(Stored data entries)
▼▼▼

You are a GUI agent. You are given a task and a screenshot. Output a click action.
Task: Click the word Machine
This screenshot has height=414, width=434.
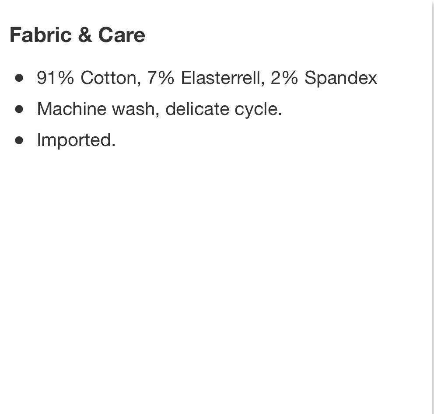pos(72,109)
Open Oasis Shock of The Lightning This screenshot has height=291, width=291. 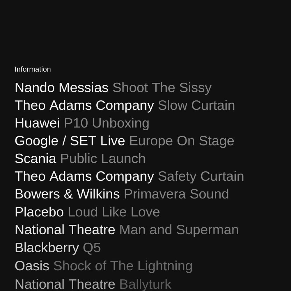pos(104,266)
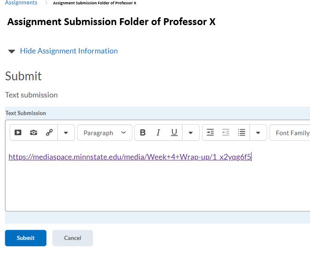The height and width of the screenshot is (256, 310).
Task: Toggle underline formatting
Action: pyautogui.click(x=174, y=133)
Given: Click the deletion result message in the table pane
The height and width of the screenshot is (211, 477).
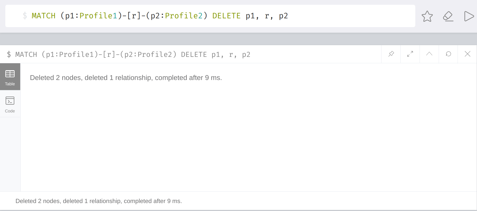Looking at the screenshot, I should click(126, 78).
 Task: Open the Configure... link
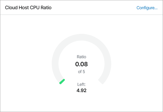point(147,8)
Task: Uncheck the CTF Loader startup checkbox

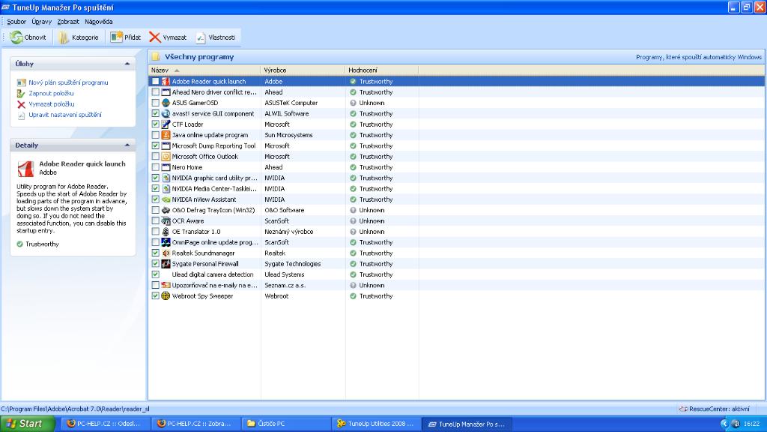Action: coord(155,125)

▲▲▲

Required work: Copy exactly the lines from the one containing "The height and width of the screenshot is (211, 477)." through the final line of the records above, both included, and leave out any pictures.

Task output:
The height and width of the screenshot is (211, 477).
Looking at the screenshot, I should click(126, 78).
 Task: Open the Configure... link
point(147,8)
Task: Uncheck the CTF Loader startup checkbox

Action: coord(155,125)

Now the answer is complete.